Meanwhile, I'm wondering whether anyone has experience with Project Lead the Way, which my district will be purchasing for school year 2007-2008 and beyond. The school board has sent out an email describing Project Lead the Way "a multi-year engineering program."
Project Lead the Way's mission is to entice more minorities and women into engineering programs:
We will create dynamic partnerships with our nation's schools to prepare an increasing and more diverse group of students to be successful in science, engineering, and engineering technology.
The evaluation of Project Lead the Way (pdf file) devotes many pages to counting the number of black, Hispanic, and female students enrolled in Project Lead the Way classes, as compared to the number of Asian students. Proportional representation is the goal.
Structurally, Project Lead the Way is associated with vocational education, which appears to have morphed into technology education. My guess is that voc-ed, which has been under attack and in decline, is staging a comeback by re-branding itself technology education and "a new type of career and technical program." (pdf file)
The standard glowing account in Education week available here. (pdf file)

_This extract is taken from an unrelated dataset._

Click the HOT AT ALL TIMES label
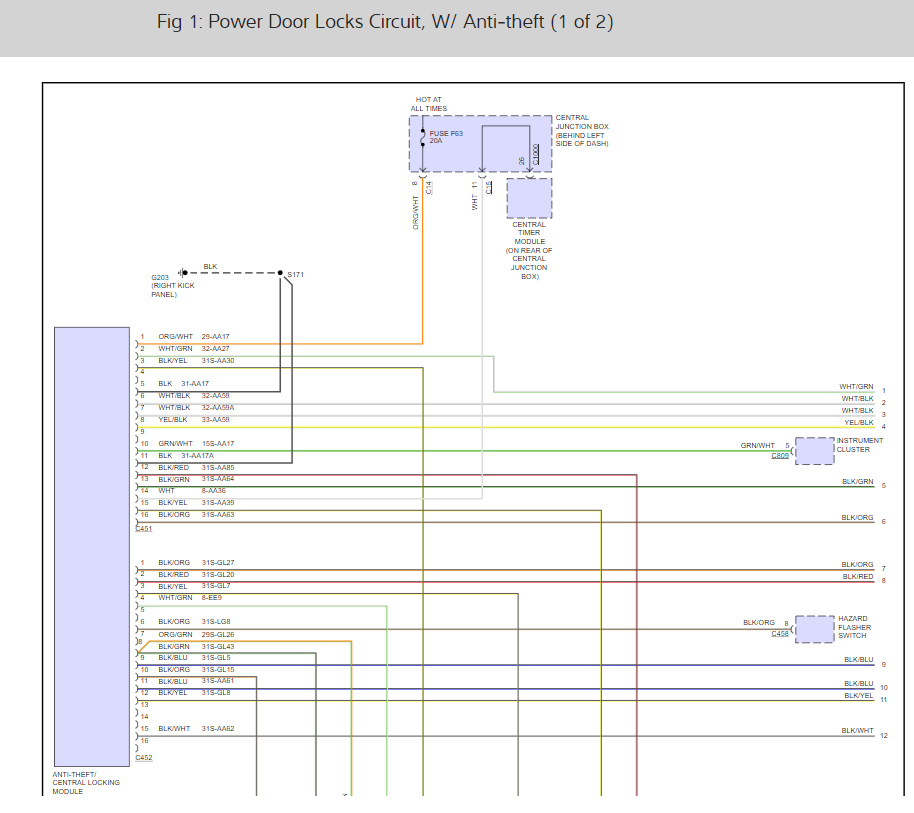Viewport: 914px width, 813px height. coord(431,104)
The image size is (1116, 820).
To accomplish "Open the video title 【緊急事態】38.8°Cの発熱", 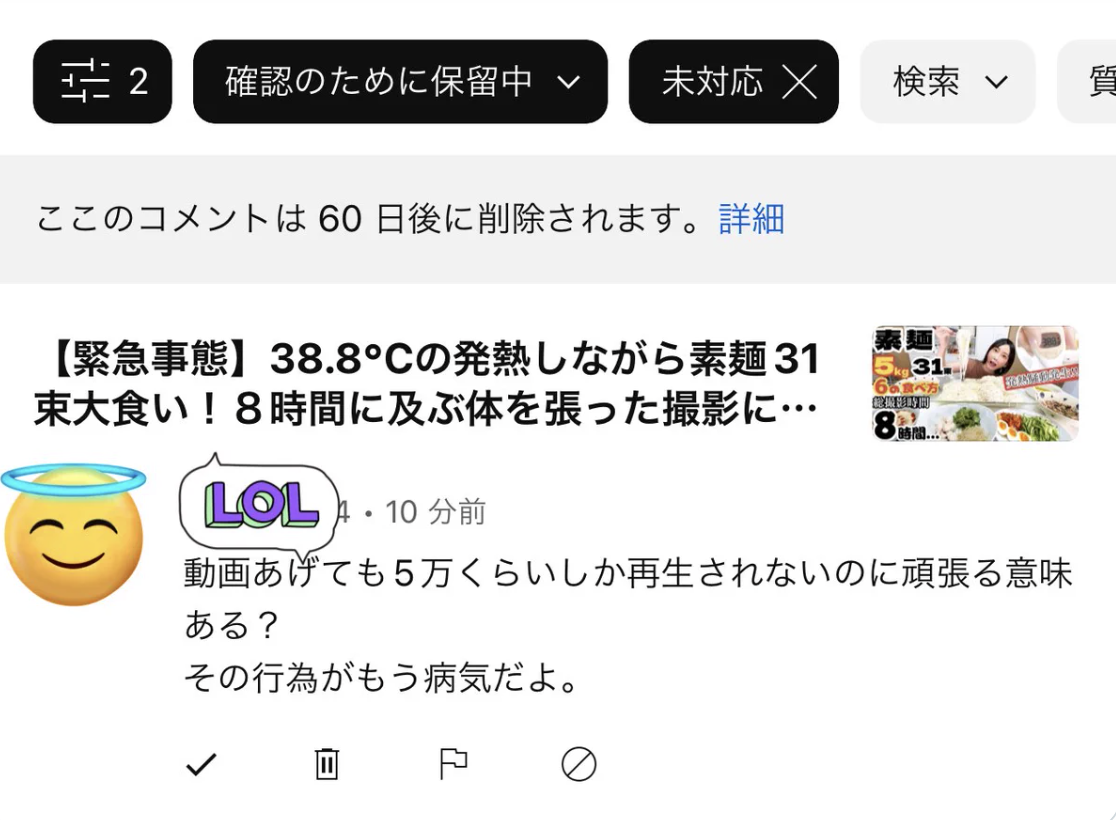I will click(x=427, y=384).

As part of a Cleveland High PLTW engineering class, students work in teams to build cardboard boats that they’ll race in the school’s swimming pool. But first they have to calculate how many cubic feet the boat should be, how fast it will sink, and other factors on their own; the only equation they’re given is that one cubic foot of cardboard will sustain 60 pounds. “They get frustrated,” Mr. Clariday said, “but they get to know the math.”
"the top 80%"
Mr. Lowndes, the Wheaton High principal, said “the most impressive thing” about the engineering program is what it does for average students. “It’s teaching them through a cohort how to be successful in school and why it’s important to take the rigorous courses,” he said.
As Lynne M. Gilli, the program manager of the Maryland Department of Education’s career and technical education instructional branch, put it: “We are not trying to recruit the best and brightest” for PLTW pre-engineering programs. “We’re trying to recruit the top 80 percent.”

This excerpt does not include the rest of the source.